でも、何人かの男子生徒は悲鳴を上げています。
女子生徒は意外と平然としていますね。
「大丈夫だよ! ドラちゃん怖くないよ!」
「全然平気だよ!」
「わあ、本当に大人しいわ」
「へえ、ウロコってこんな感触なのね」
ミカエルたちに誘われて、女子生徒はドラちゃんの体を興味深そうにペタペタと触っていました。
そんな女子生徒を遠巻きから男子生徒が恐る恐る見ていて、何だか面白い光景ですね。
ジンさんたちも準備できたので、全員で冒険者ギルドに移動します。
すると、商店街の人たちが僕たちに声をかけてきました。
「あら、今日はたくさんのお兄ちゃんとお姉ちゃんが一緒なのね」
「「「そーだよ!」」」
ミカエルたちは、おばちゃんに話しかけられてとってもご機嫌です。
ルーカスお兄様にも声をかける人たちもいて、クラスメイトが不思議そうな表情をしていました。
「私が小さいときから、ここの人たちと知り合っている。だから、成長過程も良く見ているんだ」
「私が初めてこの町に来た時も、とても良くしてくれましたわ」
「「「はあ……」」」
次期国王陛下に気安く話しかけるなんてって思っているのかもしれないけど、二人とも特に気にしていません。

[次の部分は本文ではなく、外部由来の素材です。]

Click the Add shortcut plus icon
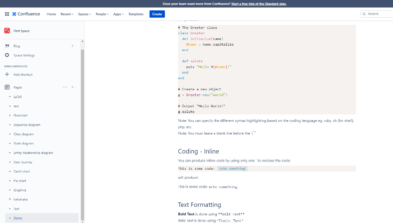393x223 pixels. [x=7, y=74]
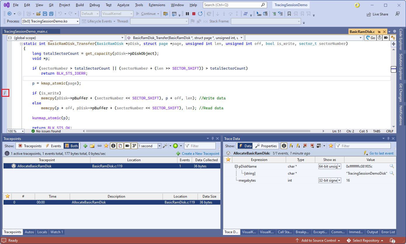Click the red Stop Debugging button

[x=194, y=14]
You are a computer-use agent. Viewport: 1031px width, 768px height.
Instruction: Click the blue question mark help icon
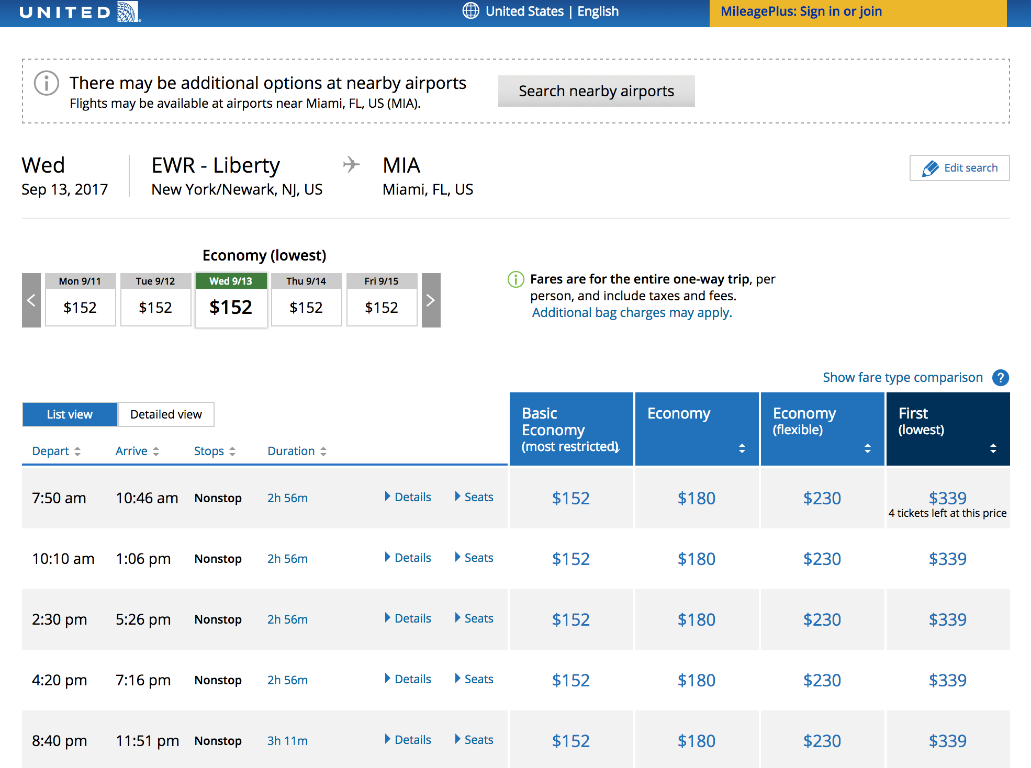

でも、このぐらいで驚いていると冒険者ギルドに行ったらもっと驚くんじゃないかな。
そんなことを思いながら、冒険者ギルドに到着。
すると、多くの冒険者が僕たちを待っていました。
「「「きたよー!」」」
「おお、待っていたぞ」
冒険者が、ニコニコしながら挨拶したミカエルたちの頭を撫でていた。
このくらいは、小さい子どもを可愛がる冒険者って印象だ。
その冒険者が、ルーカスお兄様にも話しかけた。
「おお、ルーカス久しぶりだな。今日はお仲間がたくさんだな」
「クラスメイトに、色々な経験をしてもらおうと思っています」
「そうだってな。まあ、ルーカスは既に色々な経験をしているから問題ないと思うが、他はまだまだ経験不足だ」
冒険者がルーカスお兄様を呼び捨てで仲良く話しているのを見て、大半のクラスメイトは度肝を抜かれていた。
アイビー様なんかは、全然気にしなかったけどね。
ではでは、ここからは班分けを行います。
「本日は、薬草採取、空き家の清掃、荷物運び、ポーション作りの四つに分かれます。事前に班分けしてあると思いますが、それぞれに経験のある冒険者がつきます。薬草採取では、周囲の警備も経験してもらいますので、警備担当は武器も用意して下さい」
僕たちは、学園生の護衛兼教える係りです。
特に、リズたちとミカエルたちは薬草採取を教えると張り切っていました。
僕は、町に残って残りの三つを順番に回ります。
ジンさんたちは、空き家の清掃と荷物運びに立ち会ってくれます。
では、さっそく手続きをしてスタートです。